Where to Stay If You Can’t Wait
November 2026 is still a way off, and for travelers who want to experience Grenada in the meantime, the island has no shortage of luxury options to choose from.
The grande dame of the Grenadian luxury scene is Spice Island Beach Resort, the legendary all-inclusive on Grand Anse Beach that has been a Caribbean Journal favorite for years. With its barefoot-luxury rhythm, its private-pool suites, and its prime position on what’s arguably the island’s most famous beach, it remains the gold standard for the destination.
A short drive away on the L’Anse aux Épines peninsula is Calabash Luxury Boutique Hotel, a Relais & Châteaux property that’s long been one of the most refined small hotels in the eastern Caribbean. Its 30 suites, its acclaimed Rhodes Restaurant, and its beautifully manicured grounds give it a country-house-by-the-sea feel that’s hard to replicate elsewhere on the island.

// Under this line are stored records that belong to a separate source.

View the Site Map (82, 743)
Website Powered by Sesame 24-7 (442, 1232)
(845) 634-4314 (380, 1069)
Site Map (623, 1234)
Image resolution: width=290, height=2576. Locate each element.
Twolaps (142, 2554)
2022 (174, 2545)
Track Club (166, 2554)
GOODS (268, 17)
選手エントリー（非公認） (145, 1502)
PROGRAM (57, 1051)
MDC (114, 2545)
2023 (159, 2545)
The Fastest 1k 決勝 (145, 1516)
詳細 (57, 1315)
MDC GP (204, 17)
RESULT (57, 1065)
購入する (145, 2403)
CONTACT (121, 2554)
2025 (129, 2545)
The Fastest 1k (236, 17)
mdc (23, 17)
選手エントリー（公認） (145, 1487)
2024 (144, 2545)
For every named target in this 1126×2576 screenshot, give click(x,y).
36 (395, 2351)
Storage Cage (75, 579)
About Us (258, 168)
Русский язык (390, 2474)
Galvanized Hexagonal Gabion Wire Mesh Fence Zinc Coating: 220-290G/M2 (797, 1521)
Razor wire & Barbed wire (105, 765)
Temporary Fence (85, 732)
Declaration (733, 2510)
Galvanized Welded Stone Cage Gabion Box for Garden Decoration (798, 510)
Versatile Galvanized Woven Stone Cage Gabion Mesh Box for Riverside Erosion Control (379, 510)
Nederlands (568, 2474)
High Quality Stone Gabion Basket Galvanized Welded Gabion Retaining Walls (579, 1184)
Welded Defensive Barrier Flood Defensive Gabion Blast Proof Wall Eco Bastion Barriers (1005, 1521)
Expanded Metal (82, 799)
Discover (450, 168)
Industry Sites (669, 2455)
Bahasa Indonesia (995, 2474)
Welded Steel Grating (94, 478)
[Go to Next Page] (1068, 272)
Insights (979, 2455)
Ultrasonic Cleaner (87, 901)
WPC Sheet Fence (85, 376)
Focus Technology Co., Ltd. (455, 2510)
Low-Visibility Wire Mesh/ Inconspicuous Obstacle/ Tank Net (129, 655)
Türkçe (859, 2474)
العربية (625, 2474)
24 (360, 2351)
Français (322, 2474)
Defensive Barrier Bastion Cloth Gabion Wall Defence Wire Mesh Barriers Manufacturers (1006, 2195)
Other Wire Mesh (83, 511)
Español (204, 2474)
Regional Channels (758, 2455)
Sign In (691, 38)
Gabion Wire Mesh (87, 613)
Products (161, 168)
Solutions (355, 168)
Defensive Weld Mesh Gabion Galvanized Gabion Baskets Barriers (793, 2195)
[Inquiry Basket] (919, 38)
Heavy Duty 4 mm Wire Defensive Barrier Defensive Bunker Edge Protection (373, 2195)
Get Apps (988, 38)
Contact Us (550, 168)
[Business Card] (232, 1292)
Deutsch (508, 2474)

For something even more private, Silversands Beach House is the boutique villa-style escape from the team behind one of Grenada’s most design-forward luxury brands — intimate, contemporary, and perfectly positioned for travelers who want a quieter Grenadian stay. And its sister property, Silversands Grand Anse, anchors the resort group’s footprint on Grand Anse Beach itself, with its striking 100-meter pool — among the longest in the Caribbean — and some of the most architecturally distinctive guest rooms in the country.